EXERCISE INSTRUCTIONS:
1) Answer these questions about the Rome travel post:
(a) What street was the hotel on?
(b) At which café did the couple eat outdoors on their first night?
(c) Which neighborhood borders the area around the Colosseum and the Roman Forum?
2) Can you rewrite the part of the Rome travel post that opens with the words containing "Christmas week. My" and closes with "other city has.", changing "frenetic mess" to "nervous wreck"?
3) Could you write what comes next in the Rome travel post, picking up after its final sentence?

EXTRACT PROVIDED:
Christmas week. My feet haven’t touched ground since we got back from a 10th anniversary trip to Rome, and they haven’t wanted to. Partly because I’m a frenetic mess with Christmas preparations, but partly because my head is still in the creamsicle-orange-vanilla sky of Rome’s clouds. And my heart never left. Rome touched my spirit in a way no other city has.

The trip was astounding. There’s no other word for it. I expected the amazing food, the otherworldly churches. What I didn’t expect was the magic we found in every nook and cranny. All the unexpected surprises around every corner. Over the next few posts, I’ll attempt to describe the lightness of being I felt every minute. Nothing Fellini created could take the place of experiencing Rome firsthand. And as I write, and photograph, I’m struck by my own futility at capturing Rome’s magic. But I’m drawn by my strong urge to try. If only so when I’m senile and doddering, I can relive it. My own “Enchanted April” in the winter of old age.

Our first night, jetlag-exhausted after a 4-hour nap, we stumbled onto the narrow, cobblestoned Via Tor de Conti, and immediately found ourselves in a labyrinth of tiny alleyways that make up the working-class neighborhood of Monti, which borders the area around Rome’s Colosseum and Roman Forum.

Via Tor de Conti, where our hotel was...that wall is the Forum of Nerva.

The echo of footsteps on pavement, people calling to one another in quick Italian, the “brrrrr” of scooters as they whiz past – everything assaulted our ears at once. All jostling for position down alleyways so narrow you can span them with your arms. It was twilight and the sky was just changing from its vanilla/orange daydream to a deep blue. Our only destination was to find food. Any food. Stumbling along tiny Via Baccina felt like a movie. I looked up at one point and actually saw someone shaking a cloth out the window far above me. The twinkle of Christmas lights strung across the narrow via completed the scene.

Eventually we meandered into a small piazza off the Via dei Serpenti. A tiny fountain spit water in a weak stream, and locals congregated, smoking and talking. We gratefully plopped ourselves down at an al fresco table at the crowded Bottega del Caffé. Yep, it was December, and we were eating outside. We ate outdoors the entire trip except once, and only then because all the tables were indoors. Sigh.

Since it was our first night, I went for Italian staples. There’s something about biting into your first forkful of gnocchi, or pasta, or tiramisu IN ITALY that brings about a joy unequaled. Your tastebuds explode then your mind follows thinking, “So THIS is what it’s supposed to taste like!” and you are once again reminded how often we get it wrong in America. Hopefully it gives you a sense memory so when you try (and fail) to recreate this dish on your own back home, you have something to go on.

SUPPLIED INFORMATION:
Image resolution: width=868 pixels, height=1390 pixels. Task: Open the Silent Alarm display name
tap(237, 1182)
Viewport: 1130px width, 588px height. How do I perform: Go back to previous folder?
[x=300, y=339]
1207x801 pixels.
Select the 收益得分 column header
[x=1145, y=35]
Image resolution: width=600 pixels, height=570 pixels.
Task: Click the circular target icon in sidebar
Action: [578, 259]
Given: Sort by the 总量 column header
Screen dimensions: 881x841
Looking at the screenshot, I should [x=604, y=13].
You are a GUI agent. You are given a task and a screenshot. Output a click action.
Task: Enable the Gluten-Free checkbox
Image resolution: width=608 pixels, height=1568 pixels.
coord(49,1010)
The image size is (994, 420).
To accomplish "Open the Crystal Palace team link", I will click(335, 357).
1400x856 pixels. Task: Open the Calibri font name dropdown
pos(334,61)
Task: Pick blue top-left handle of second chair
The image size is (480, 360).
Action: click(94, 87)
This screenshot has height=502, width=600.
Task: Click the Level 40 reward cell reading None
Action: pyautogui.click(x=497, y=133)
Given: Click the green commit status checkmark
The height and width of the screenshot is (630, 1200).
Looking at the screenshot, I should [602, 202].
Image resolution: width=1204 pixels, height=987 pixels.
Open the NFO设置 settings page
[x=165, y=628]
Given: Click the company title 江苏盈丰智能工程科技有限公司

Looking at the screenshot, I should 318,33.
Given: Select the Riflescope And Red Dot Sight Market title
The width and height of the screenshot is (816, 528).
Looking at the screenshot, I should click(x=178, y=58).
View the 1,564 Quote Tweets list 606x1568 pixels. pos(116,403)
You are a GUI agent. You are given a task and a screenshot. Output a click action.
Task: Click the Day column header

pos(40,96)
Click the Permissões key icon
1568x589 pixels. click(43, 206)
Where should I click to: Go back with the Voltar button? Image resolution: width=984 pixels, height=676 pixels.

OUTPUTS:
1)
(a) Via Tor de Conti
(b) Bottega del Caffé
(c) Monti

2)
Christmas week. My feet haven’t touched ground since we got back from a 10th anniversary trip to Rome, and they haven’t wanted to. Partly because I’m a nervous wreck with Christmas preparations, but partly because my head is still in the creamsicle-orange-vanilla sky of Rome’s clouds. And my heart never left. Rome touched my spirit in a way no other city has.

3)
Would we like focaccia with our meal? Oh yes, always say yes to the focaccia. Crisp bread with salt and rosemary paired with that very first sip of Italian house red. In an instant, you’re back home. Arugula salad with shaved parmesan, mushrooms, and olive oil. Four ingredients. Simplicity itself. Each ingredient screams out and blends together perfectly. Gnocchi in a simple tomato sauce. Again, so pure and melt-in-your-mouth you wonder how in the hell you ever thought you could hand-make gnocchi like this. And then, the tiramisu. Not too sweet. A deep coffee taste with just hint of chocolate as the ladyfingers dissolve on your tongue. You wonder how you could’ve waited 10 years to get back to Italy. To eat like this. You promise yourself it won’t be that long ever again.

Via Tor de Conti, where our hotel was...that wall is the Forum of Nerva.

Later the two of you stumble home, blissful. Because of the food, and because you will be eating like this for the next week. And with a heart bursting full of gratitude, you fall into a dreamless sleep.

I just discovered Frank Bruni’s piece on Rome, and found myself nodding over and over. He gets it. I also just read Woody Allen’s next picture is set in Rome. How wonderful. If anyone can possibly capture the ancient magic, the dreamy quality, the uber-sensuousness that lies in every brick, he can.

Next time? Santa Maria Maggiore and The Colosseum . . plus, breasaola, tagliatelle, and caffé corretto. Mmmmmm. . .

I’ll Never Forget:

  • Hundreds of water fountains hide all over the city, bursting forth with cold, clear water for anybody that wants some. It’s delicious.
  • The lonely call of the seagulls as they circle and dive over, around, and through the ruins. No one told me there would be seagulls. Or palm trees.
  • The icy glow of light on ancient columns late at night. The entire city is lit up like a festival. Every night the light is just a little different, so there’s always something new.
  • The smell of rain on cobblestones. An earthy, mossy smell mixed with ancient, wet stone. Even the rain is old.
  • The sing-song of police cars, tiny toylike vehicles racing down every alleyway and street at high speed. Just like in the movies.

The alleyway near our favorite gelato place, Fiori ("flower" in Italian)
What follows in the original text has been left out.